(Extracted data entries)
—————
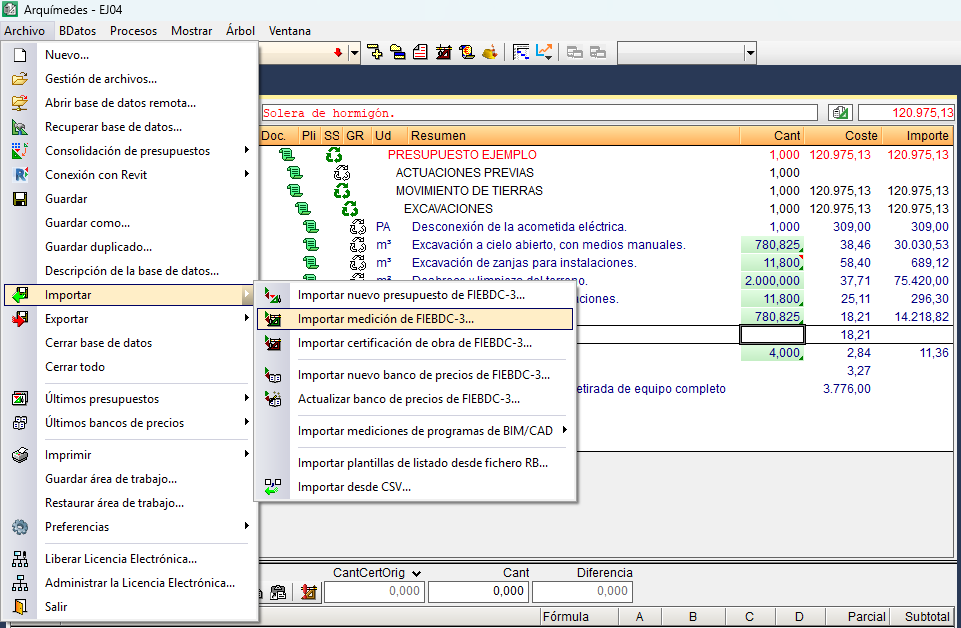Click icon right of top description field
The height and width of the screenshot is (628, 961).
point(840,113)
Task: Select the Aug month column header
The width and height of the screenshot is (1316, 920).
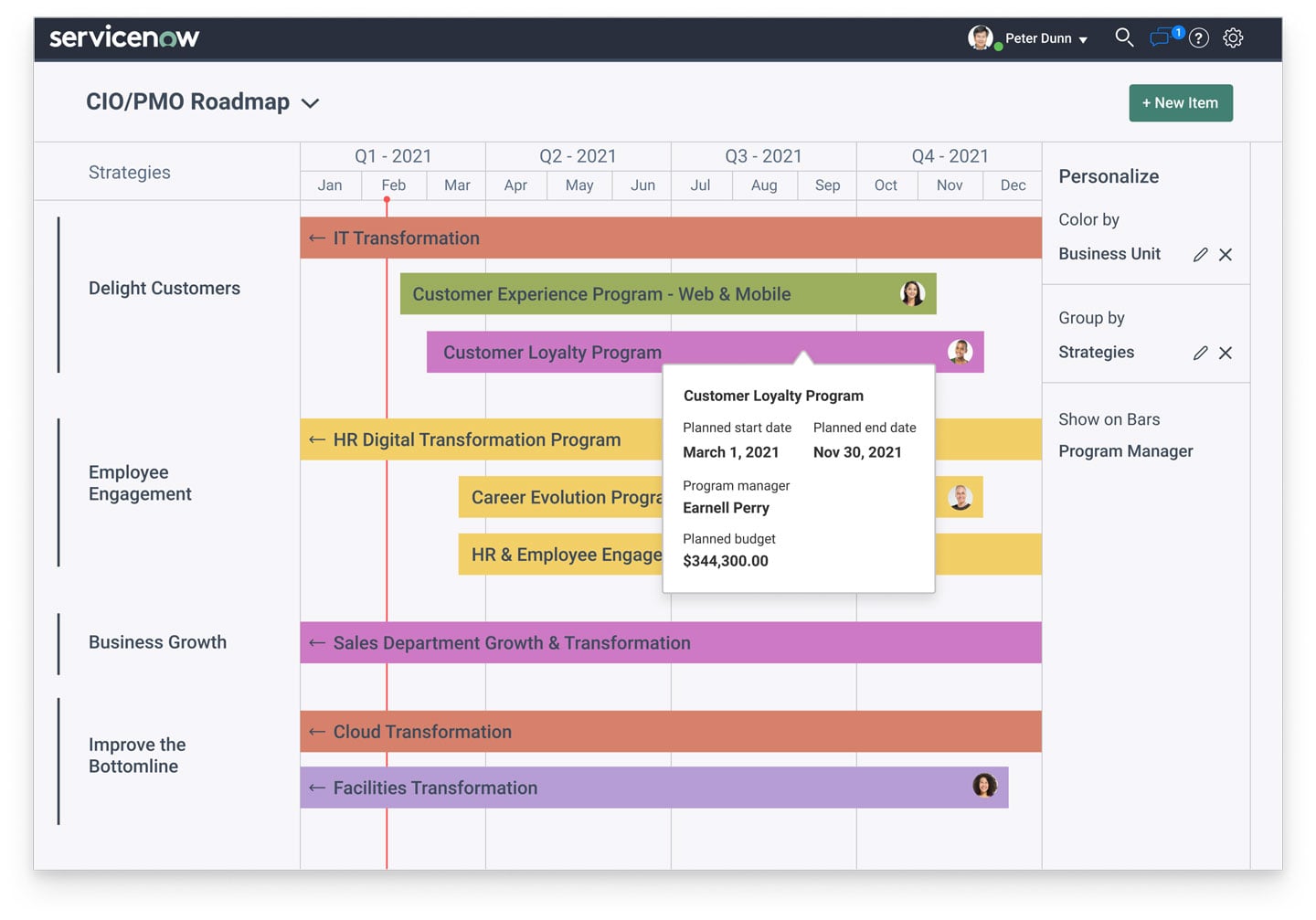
—————
### [Your objective]
Print exactly, and print only, the lines from the line with "Task: Select the Aug month column header" through the last line of the entries, both ends included. No pictures belong in the result.

### [Reply to the exercise]
Task: Select the Aug month column header
The width and height of the screenshot is (1316, 920).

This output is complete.